#### EXERCISE DATA
<<<<

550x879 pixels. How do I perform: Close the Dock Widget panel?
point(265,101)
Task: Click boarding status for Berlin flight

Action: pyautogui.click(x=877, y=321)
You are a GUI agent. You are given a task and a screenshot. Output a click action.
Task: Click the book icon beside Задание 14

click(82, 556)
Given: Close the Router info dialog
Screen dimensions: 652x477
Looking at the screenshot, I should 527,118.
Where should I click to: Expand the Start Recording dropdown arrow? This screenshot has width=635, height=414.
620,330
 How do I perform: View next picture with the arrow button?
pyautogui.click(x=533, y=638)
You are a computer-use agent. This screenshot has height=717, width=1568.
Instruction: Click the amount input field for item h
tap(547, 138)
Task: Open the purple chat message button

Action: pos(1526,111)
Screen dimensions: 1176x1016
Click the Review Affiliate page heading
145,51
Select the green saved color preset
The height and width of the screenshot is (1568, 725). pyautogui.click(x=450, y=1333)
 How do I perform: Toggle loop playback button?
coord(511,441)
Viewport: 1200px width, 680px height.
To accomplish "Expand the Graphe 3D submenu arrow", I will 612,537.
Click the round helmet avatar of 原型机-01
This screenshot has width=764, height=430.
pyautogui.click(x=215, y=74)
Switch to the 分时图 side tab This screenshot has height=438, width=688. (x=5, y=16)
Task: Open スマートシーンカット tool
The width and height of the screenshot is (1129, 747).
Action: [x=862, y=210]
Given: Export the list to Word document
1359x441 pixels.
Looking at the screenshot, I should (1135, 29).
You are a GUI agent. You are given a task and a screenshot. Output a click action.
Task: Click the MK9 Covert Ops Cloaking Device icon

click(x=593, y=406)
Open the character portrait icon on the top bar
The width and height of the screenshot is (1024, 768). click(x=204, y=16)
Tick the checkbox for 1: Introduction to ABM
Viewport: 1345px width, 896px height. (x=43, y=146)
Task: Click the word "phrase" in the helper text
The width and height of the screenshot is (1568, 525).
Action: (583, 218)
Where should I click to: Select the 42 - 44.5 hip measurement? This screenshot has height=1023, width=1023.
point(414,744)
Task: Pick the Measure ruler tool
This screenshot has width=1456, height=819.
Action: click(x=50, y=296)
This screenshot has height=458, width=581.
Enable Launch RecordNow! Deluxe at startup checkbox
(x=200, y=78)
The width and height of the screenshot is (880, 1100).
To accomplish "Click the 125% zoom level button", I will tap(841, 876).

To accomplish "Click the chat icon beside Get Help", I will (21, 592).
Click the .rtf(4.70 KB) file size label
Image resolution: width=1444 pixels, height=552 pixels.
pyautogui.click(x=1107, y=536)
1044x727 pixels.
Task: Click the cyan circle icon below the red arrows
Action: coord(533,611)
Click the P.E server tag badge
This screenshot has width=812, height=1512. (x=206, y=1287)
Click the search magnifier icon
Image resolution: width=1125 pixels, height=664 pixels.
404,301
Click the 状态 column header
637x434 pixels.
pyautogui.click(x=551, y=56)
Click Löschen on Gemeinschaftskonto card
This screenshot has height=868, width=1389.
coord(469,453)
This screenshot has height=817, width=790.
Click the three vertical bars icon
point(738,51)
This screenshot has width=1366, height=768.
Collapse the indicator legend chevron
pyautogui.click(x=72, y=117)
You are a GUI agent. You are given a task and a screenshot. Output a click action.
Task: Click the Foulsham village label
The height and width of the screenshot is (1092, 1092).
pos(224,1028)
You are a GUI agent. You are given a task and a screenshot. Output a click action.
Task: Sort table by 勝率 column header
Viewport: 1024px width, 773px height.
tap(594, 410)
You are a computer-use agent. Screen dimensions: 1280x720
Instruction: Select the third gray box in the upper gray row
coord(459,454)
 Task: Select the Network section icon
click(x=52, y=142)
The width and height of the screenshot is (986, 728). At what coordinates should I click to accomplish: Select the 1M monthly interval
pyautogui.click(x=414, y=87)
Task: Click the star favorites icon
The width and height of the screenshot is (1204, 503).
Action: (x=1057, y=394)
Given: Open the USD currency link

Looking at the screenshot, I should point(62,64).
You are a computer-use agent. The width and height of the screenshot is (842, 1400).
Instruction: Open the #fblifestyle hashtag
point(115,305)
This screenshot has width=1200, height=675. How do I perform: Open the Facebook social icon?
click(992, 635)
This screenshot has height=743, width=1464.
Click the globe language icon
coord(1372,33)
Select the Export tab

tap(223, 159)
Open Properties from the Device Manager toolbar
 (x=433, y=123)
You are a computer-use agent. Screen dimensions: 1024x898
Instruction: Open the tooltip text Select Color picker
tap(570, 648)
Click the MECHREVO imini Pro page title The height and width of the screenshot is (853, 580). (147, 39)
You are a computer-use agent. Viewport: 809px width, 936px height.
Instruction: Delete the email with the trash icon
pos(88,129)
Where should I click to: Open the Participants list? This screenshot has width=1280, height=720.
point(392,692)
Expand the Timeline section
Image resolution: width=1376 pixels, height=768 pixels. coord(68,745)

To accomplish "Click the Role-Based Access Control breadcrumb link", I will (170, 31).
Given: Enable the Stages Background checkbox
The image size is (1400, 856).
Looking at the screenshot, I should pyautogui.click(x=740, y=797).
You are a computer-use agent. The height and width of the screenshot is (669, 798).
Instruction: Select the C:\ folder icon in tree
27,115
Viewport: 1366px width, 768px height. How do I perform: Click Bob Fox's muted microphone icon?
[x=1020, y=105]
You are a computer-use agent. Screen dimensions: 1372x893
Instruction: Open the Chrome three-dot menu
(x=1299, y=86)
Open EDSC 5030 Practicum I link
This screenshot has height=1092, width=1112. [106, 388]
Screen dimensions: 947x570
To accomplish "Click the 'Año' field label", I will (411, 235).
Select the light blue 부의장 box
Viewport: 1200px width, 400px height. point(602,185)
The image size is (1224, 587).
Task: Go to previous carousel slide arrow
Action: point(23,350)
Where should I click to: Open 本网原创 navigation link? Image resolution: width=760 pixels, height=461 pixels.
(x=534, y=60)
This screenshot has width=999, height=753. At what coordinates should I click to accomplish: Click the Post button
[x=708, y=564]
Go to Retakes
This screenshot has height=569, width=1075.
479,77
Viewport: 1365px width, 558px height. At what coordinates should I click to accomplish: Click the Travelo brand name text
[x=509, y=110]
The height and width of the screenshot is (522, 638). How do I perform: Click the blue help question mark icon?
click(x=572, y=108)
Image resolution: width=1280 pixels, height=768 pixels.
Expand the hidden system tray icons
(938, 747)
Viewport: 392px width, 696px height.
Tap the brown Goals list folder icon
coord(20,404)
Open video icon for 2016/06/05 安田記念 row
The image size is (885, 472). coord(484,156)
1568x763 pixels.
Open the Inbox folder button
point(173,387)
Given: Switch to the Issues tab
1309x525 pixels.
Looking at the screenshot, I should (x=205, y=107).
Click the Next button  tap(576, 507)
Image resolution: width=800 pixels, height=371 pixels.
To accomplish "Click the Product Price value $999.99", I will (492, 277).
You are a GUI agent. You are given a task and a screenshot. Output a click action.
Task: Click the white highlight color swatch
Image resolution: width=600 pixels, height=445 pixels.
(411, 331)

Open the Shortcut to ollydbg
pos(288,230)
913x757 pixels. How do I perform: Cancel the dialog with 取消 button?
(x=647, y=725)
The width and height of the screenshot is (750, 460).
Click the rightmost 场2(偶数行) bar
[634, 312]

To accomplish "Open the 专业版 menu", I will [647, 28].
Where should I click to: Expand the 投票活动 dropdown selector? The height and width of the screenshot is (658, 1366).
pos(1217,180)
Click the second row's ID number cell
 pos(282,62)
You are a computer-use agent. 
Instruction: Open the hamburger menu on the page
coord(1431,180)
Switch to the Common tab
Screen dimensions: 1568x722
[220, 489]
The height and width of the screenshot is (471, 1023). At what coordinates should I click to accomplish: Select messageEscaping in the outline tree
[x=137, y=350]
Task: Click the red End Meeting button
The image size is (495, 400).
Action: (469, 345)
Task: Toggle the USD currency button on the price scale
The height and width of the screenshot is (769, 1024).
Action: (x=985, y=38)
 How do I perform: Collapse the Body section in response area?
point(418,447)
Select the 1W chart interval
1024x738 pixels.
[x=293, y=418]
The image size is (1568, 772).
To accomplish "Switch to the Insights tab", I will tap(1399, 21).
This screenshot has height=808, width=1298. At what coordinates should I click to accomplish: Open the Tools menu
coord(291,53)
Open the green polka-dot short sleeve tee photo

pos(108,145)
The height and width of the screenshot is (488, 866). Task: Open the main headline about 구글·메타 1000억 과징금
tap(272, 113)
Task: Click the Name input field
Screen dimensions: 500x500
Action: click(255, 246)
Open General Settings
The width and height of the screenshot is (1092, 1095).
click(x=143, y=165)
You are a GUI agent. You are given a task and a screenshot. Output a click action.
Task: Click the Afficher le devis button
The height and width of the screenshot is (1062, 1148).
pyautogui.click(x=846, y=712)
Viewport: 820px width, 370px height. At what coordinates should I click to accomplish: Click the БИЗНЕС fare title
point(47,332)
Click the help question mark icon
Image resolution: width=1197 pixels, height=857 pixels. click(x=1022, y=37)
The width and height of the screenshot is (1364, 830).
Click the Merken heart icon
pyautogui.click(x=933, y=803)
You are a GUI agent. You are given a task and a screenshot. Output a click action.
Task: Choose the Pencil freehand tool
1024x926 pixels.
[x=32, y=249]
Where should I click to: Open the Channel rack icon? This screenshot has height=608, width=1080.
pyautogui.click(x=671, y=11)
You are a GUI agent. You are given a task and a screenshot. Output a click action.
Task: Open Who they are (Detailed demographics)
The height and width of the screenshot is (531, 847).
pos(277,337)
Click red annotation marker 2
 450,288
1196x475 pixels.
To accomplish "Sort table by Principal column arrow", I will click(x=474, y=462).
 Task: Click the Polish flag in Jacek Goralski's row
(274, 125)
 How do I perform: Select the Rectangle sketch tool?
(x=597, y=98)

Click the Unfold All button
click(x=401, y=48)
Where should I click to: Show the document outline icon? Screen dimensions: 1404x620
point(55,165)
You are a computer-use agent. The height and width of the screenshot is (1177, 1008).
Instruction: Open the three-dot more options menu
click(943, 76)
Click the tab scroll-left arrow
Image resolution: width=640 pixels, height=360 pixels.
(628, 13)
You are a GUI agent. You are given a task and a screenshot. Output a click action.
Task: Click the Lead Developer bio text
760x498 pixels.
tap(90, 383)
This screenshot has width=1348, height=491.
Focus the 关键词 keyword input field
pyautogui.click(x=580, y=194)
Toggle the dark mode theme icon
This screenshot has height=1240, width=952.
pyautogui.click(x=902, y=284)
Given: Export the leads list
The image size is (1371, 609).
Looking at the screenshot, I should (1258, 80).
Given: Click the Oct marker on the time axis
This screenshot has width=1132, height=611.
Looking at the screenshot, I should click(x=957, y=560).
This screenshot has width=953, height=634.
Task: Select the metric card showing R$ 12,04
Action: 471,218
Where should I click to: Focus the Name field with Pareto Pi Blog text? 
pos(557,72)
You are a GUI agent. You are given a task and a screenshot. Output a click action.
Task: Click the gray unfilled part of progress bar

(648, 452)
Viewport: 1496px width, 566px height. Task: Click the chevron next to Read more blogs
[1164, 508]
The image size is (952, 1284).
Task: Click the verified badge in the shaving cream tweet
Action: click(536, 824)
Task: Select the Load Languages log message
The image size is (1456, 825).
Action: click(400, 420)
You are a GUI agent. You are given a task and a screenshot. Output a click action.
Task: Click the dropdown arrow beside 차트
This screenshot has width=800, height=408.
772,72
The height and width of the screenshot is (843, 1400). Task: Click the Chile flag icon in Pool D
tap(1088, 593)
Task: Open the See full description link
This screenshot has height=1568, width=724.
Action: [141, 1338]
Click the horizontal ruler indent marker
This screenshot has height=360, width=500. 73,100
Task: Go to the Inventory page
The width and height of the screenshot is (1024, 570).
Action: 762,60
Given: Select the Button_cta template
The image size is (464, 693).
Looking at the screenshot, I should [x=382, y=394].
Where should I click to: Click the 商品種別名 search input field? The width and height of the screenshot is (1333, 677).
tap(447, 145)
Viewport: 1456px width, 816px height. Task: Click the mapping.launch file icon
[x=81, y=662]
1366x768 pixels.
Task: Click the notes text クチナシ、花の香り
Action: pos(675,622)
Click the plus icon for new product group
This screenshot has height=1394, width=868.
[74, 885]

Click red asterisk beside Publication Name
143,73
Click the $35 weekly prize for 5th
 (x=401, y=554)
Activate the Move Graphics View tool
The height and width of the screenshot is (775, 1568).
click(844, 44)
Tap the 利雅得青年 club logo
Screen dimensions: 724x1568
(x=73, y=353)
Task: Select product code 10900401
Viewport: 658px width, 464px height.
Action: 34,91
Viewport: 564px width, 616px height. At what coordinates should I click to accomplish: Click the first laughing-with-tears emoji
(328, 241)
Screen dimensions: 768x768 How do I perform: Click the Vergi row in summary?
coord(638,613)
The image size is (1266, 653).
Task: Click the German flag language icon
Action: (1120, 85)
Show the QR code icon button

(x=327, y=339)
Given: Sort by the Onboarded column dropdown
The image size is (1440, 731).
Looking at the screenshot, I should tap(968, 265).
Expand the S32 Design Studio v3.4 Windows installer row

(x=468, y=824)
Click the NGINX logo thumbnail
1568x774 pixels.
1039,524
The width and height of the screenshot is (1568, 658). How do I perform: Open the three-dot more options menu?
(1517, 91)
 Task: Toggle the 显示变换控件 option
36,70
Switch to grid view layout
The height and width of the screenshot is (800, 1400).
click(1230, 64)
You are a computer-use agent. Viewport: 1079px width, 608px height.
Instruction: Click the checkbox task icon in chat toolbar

>>>>

#### WORK INSTRUCTIONS
Copy every line above that holds the word "Sort".

#### TASK ANSWER
Task: Sort table by 勝率 column header
To accomplish "Sort table by Principal column arrow", I will click(x=474, y=462).
Given: Sort by the Onboarded column dropdown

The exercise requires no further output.